Yet I'll not go gnostic, suggesting all is spirit and things are zero. The material does matter, it is good, we should even celebrate it. This is true of the body, profoundly so, but I would argue is no less true of the 17th torque bit I'll never find but is somewhere in the back of that garage-counter drawer. Should I have more than one? I guess not. But I am human, after all, in a human body with a faulty mind. I live in a world that is good and yet needs constant fixing. And I can celebrate the too many tools that help me do that. I can also celebrate too many books that help me love the human spirit, the too many vehicles that tacitly honor the extraordinary ingenuity of the human mind and body, the too much food that speaks the wonder of plenty, not exactly a human blight in itself.
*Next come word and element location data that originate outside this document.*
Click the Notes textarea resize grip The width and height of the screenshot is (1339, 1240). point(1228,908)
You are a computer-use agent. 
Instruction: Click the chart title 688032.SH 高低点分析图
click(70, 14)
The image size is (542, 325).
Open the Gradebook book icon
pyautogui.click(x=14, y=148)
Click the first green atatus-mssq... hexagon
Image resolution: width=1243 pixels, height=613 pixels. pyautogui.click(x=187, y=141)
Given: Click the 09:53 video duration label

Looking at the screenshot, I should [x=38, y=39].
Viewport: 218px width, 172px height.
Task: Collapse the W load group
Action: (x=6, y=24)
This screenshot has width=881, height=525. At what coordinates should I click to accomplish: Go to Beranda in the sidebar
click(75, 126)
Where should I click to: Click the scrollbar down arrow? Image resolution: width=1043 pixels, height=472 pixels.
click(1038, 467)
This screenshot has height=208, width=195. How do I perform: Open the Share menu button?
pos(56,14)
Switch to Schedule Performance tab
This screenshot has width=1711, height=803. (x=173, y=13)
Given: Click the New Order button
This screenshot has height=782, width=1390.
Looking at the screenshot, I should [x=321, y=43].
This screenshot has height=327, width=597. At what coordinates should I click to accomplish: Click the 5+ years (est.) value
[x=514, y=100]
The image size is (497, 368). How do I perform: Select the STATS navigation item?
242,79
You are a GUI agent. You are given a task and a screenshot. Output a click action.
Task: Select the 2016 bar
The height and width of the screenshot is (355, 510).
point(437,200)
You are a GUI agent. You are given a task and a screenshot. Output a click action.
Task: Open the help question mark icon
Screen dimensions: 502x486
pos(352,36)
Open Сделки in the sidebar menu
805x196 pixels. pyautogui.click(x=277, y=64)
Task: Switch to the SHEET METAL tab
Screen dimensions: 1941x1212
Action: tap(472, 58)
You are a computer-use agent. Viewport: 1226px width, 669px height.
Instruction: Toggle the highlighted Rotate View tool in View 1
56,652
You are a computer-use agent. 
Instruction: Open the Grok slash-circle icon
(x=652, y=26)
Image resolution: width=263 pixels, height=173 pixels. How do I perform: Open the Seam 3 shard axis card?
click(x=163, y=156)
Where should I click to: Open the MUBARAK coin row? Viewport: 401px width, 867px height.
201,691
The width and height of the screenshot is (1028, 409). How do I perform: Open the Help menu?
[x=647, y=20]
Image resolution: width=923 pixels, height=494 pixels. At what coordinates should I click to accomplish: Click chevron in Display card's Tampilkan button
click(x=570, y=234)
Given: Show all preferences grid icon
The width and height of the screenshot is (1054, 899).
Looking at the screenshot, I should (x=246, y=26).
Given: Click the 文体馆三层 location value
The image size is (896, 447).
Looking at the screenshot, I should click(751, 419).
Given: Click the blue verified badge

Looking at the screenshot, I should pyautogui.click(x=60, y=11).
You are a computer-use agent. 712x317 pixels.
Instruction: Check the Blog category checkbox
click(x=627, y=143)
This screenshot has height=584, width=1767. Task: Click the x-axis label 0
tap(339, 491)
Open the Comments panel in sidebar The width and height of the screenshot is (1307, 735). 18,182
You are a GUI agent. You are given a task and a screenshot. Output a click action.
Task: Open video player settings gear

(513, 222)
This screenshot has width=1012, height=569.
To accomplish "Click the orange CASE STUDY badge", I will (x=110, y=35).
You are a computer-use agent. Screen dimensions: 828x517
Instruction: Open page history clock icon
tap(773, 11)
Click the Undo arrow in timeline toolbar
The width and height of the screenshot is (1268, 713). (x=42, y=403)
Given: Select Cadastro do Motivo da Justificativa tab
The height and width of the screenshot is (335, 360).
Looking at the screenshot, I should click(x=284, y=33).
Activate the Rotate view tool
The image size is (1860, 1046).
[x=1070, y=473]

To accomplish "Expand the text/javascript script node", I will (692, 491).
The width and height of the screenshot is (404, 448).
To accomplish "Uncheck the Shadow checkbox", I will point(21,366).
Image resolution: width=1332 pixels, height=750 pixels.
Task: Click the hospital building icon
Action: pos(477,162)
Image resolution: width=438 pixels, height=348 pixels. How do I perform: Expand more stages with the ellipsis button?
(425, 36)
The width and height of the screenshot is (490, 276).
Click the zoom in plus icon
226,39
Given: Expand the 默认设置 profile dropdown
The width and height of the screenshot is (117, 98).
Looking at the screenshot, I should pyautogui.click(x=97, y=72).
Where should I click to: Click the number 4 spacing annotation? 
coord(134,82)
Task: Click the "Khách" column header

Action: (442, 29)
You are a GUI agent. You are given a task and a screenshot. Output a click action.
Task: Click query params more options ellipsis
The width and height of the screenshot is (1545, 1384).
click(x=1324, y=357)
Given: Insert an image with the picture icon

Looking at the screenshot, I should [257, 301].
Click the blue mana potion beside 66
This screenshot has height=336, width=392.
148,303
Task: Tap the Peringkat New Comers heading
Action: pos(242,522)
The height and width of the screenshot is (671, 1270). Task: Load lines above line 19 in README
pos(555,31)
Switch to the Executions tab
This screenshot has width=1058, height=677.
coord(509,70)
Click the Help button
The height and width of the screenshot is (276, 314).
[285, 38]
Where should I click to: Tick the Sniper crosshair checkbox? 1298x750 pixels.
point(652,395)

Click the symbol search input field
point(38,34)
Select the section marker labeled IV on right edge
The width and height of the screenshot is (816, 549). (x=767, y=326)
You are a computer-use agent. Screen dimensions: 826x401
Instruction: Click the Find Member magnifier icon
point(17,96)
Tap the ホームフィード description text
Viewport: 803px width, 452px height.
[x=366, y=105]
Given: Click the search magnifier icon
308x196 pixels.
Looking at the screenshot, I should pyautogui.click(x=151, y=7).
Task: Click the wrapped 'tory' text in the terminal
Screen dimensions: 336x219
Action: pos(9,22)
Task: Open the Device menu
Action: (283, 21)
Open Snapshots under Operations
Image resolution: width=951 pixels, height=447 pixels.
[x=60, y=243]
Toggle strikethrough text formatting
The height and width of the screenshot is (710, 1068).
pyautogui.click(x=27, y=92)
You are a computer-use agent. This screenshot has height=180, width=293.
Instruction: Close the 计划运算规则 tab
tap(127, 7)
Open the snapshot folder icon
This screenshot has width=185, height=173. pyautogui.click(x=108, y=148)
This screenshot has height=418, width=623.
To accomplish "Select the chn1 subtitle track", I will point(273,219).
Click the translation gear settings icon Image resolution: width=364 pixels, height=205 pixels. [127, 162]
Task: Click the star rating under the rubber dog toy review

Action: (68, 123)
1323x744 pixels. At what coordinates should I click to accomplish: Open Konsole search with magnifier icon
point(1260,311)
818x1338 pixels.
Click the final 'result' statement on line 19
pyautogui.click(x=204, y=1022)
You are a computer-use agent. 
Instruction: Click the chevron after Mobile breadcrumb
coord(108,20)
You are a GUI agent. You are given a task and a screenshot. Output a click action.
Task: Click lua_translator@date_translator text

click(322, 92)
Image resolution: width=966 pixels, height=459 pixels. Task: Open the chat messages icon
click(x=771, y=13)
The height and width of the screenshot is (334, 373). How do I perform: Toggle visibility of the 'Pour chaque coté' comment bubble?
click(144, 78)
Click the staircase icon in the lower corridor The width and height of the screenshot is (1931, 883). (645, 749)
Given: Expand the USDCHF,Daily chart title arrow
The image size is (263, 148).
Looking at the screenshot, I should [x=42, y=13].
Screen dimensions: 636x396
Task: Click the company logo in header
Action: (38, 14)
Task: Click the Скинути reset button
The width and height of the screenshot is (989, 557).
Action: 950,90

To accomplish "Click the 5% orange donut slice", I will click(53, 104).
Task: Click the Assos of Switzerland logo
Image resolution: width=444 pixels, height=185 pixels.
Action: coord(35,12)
The good and sensible folks who admonish simple living are surely right, and yet accumulating is not some intrinsic sin per se. One can accumulate for the wrong reasons, one can accumulate without direct need, one can even hoard, which seems as much psychological weakness as moral flaw. And when I acknowledge too many tools, books, cars, or food items I suggest there is a line beyond necessity, if not common sense. But is it wrong to have more than necessary? Is having somehow a tainted reality?
Perhaps no one suggests it is, but I sometimes wonder.
I think I can feel the temptation to idolatry of things, to letting any material item be the most important thing in our lives. But pitting things against goodness or God is, to use a dreaded cliche', a false dichotomy, for how can something God gives be wrong to possess per se? All created things are good, and this goes for that which we in our own turn create, when reduced to their essence. Food sustains, cars transport and allow freedom, books reveal and sustain life itself, tools help hold things together. All of this is good!
But what, again, of quantity? How much is too much? I've toyed for years with the idea of owning or committing to (much the same idea) only that which you can manage peacefully and with excellence.
That's a tall order, way taller than me. I've always wanted more of everything though I never thought it wrong. More food, more fun, more friends, more music, more joy and life, more time with my wife, time with my sons, daughter-in-love, and grandson! I want to live forever, I want to ponder everything those book titles suggest, I want to hike the Alcan, travel to Svalbard, fund Alaska Highway adventures, lead a college, build large and enduring buildings, own my own house, live in a cabin by a lake, own a beach cottage. I could go on. And on.
I'd love to own that idyllic mountain cabin we stayed in when I was a boy, live in and restore life to a dying town in my beloved Kansas, write books both fiction and non-, travel to places unknown and unheard of and ask questions for days of the locals. I want to travel the country and spend time with every family member and far-flung friend I can find -- people like my beloved great-uncle who still stirs the pot at 93 and counting. What could be better than that?! I want to help my sons build their lives, be a world-class husband, have wisdom for the tragedies around the bend, live so heaven would make sense.
I've always been blessed with friends who gently speak sense and peace to me on these points. My beloved wife, soul of common sense, is a gift from God, happy and at peace with the present, with what we have, with enough (or less). And of course I'll do very little of all the more my over-charged soul longs for. But it will always be there, an eternity in my heart, giving clue to all that is beyond.
The great and gifted British author, C. S. Lewis, spoke to it this way:
“If we find ourselves with a desire that nothing in this world can satisfy, the most probable explanation is that we were made for another world.”
Deep, unquenchable desires for things and places, loves and experiences -- these are a clue to something beyond? Maybe. Maybe that's why we accumulate. We know this world is thin at its most ample, and things become a stand-in for that which we long to have, for that which we hope will never go away.
I think there is a great trade-off that must happen and it is expressed in the words of another great man, Jim Elliot: "He is no fool who gives what he cannot keep in order to gain what he cannot lose."
All the desires of this life find their deepest reality in the eternal. The stuff is good in itself but is only a clue, and will not last. My desire for more is really a primal desire for God. And someday, I dare to believe, I will find it all in Him and be enthralled beyond anything my longings can imagine.